Anti-corrosion properties of composite inhibiting pigment based on natural calcium silicate and zinc orthophosphate in epoxy coating on aluminum alloy

Keywords

aluminum alloy corrosion, natural calcium silicate, zinc ortohosphate, anti-corrosion pigment, impedance spectroscopy, scanning electron microscopy, energy dispersive microanalysis.

Cite as

Khlopyk О. P., Zin І. М., Korniy S. А., and Bilyi L. М. Anti-corrosion properties of composite inhibiting pigment based on natural calcium silicate and zinc orthophosphate in epoxy coating on aluminum alloy. Physicochemical Mechanics of Materials. 2025. 61(4), 083-090.

https://doi.org/10.15407/pcmm2025.04.083

Abstract

The results of a study on the anticorrosion properties of a composite pigment based on calcium silicate and zinc orthophosphate, obtained by solid-phase modification in a high-energy planetary ball mill are presented. X-ray energy-dispersive analysis confirmed the presence of silicon, phosphorus, calcium, and zinc in the pigment composition. Electrochemical impedance spectroscopy revealed that introduction of the composite pigment into an epoxy coating on an aluminum alloy significantly enhances its protective properties, particularly under conditions of localized coating damage. The synergistic interaction between the pigment components promotes the formation of a stable protective layer in defect zones, effectively inhibiting the corrosion process.

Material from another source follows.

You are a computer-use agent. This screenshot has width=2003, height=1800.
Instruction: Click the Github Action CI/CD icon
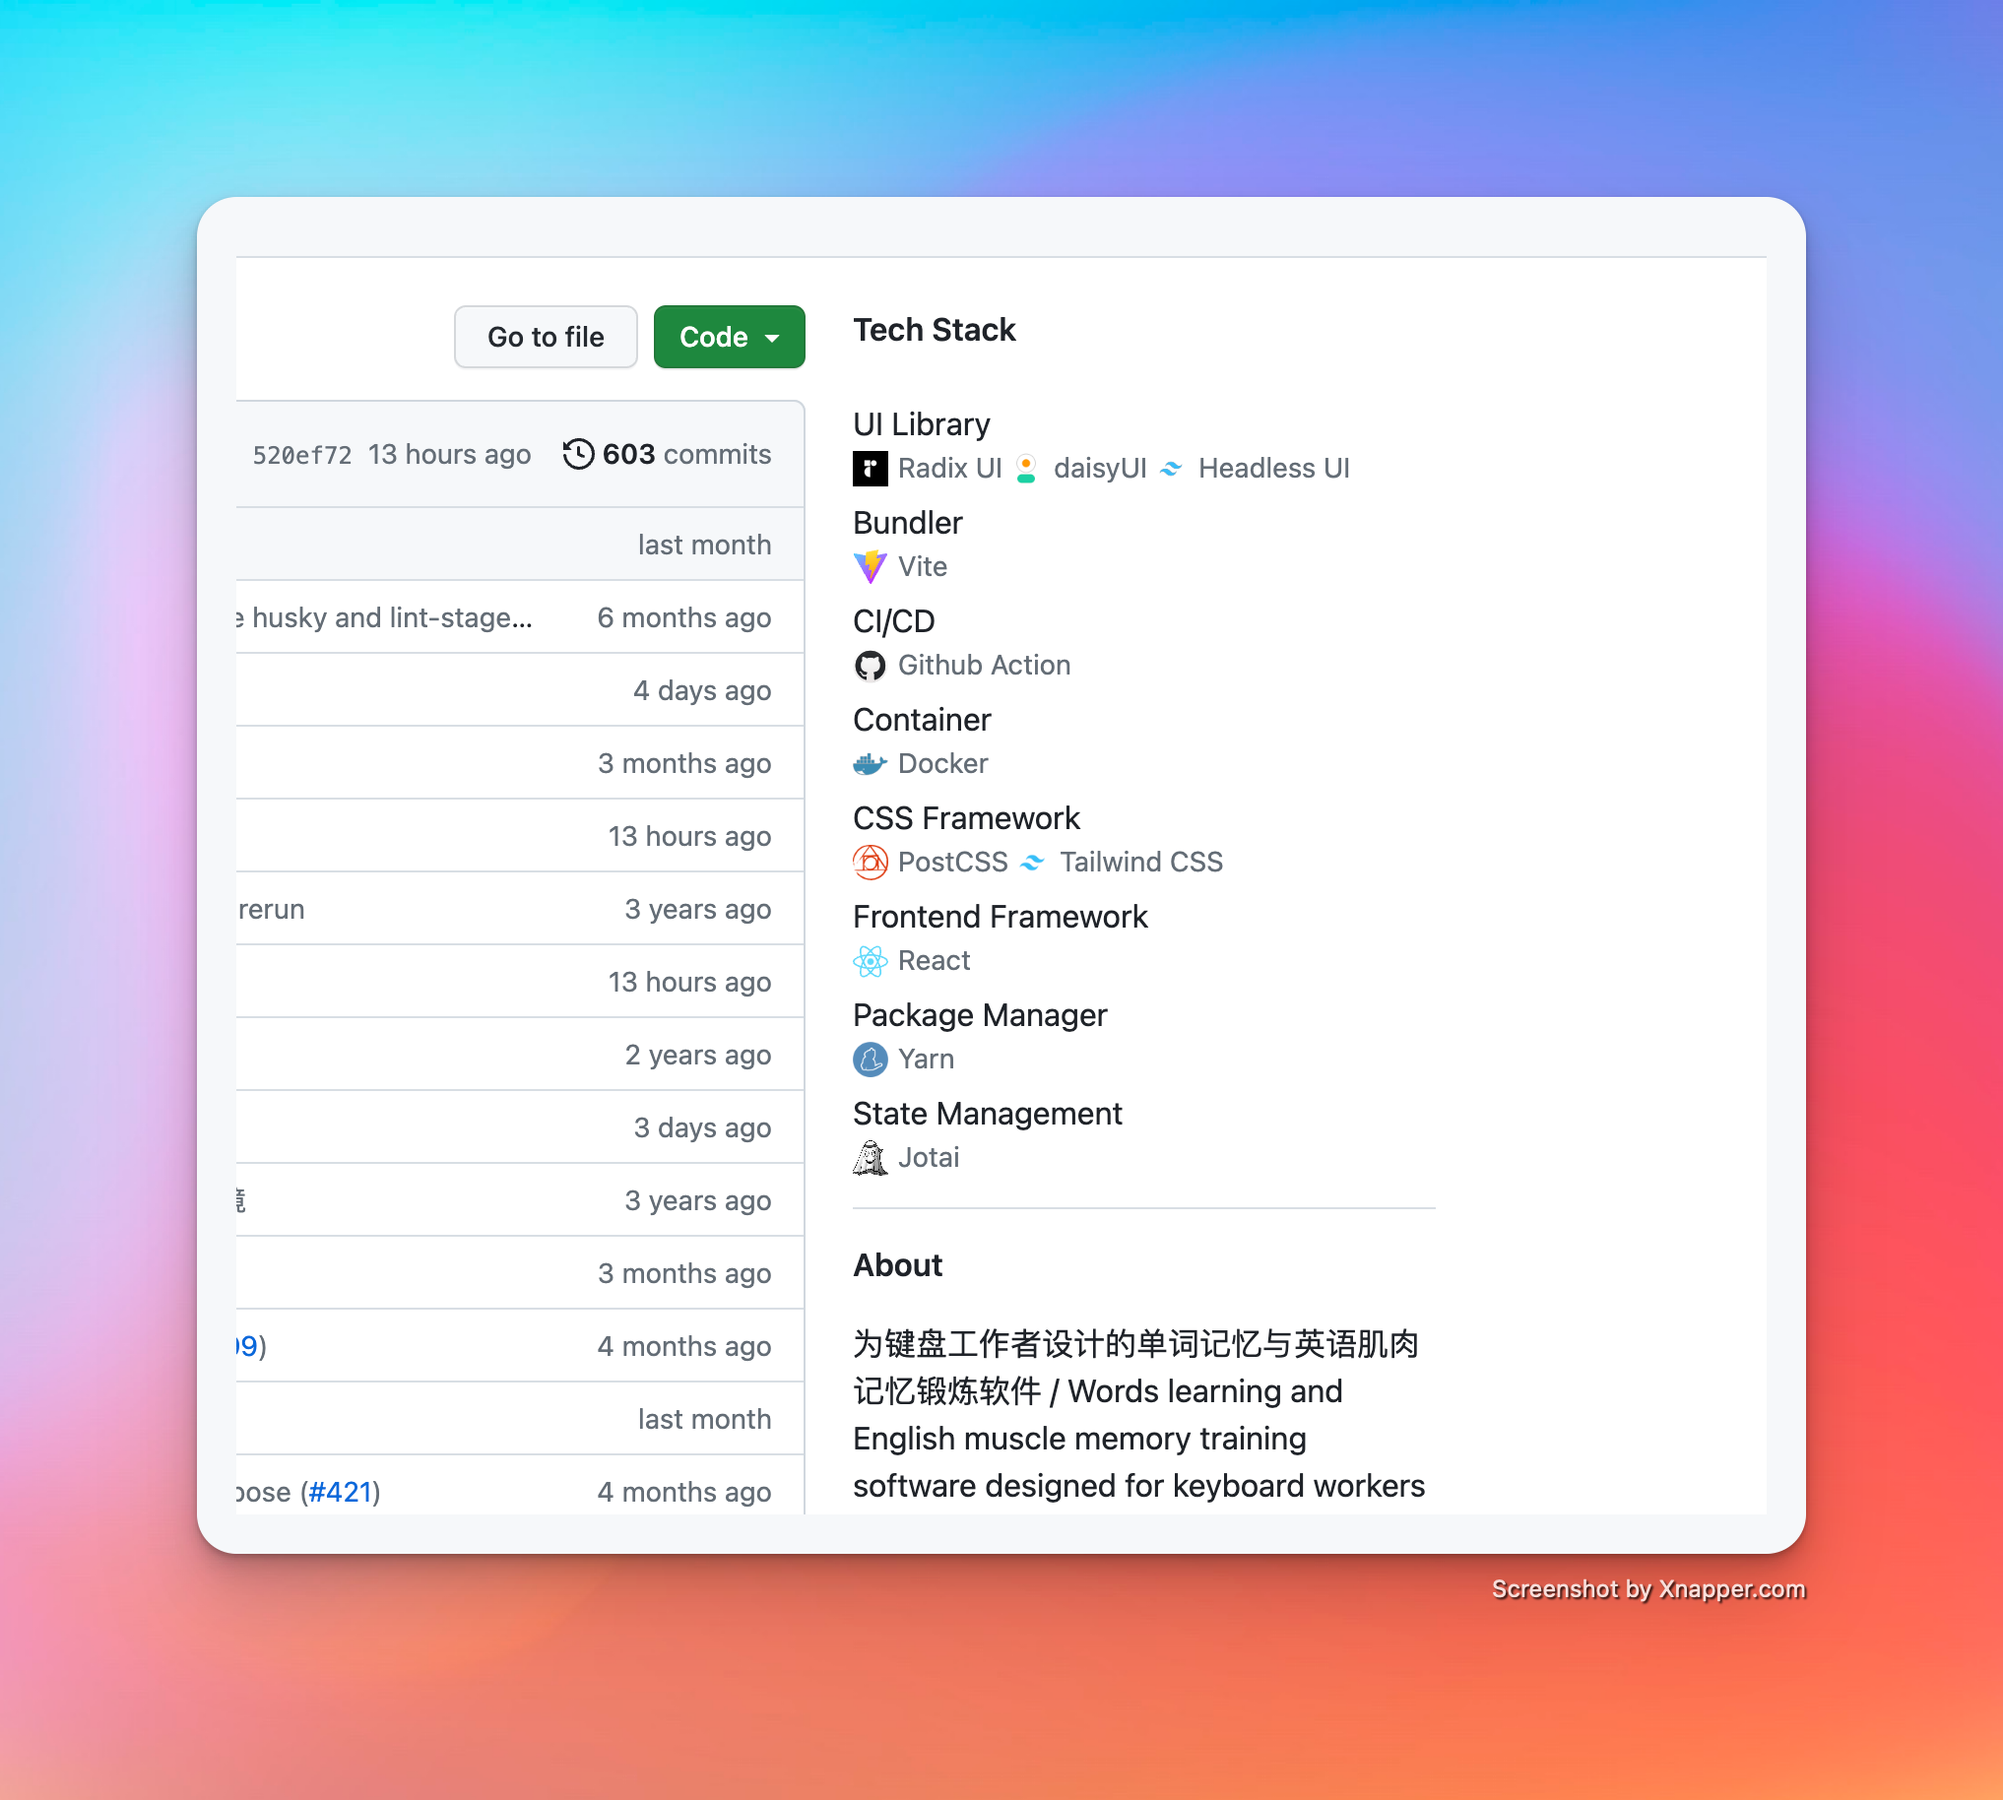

The highest anticorrosion efficiency was observed for the pigment with a wollastonite-to-zinc orthophosphate mass ratio of 2:3, which provided reliable protection for both damaged and intact epoxy coatings during exposure to a 0.1% NaCl solution. The results indicate that the composite pigment stabilizes the barrier properties of the coating and reduces the degradation of the paint system.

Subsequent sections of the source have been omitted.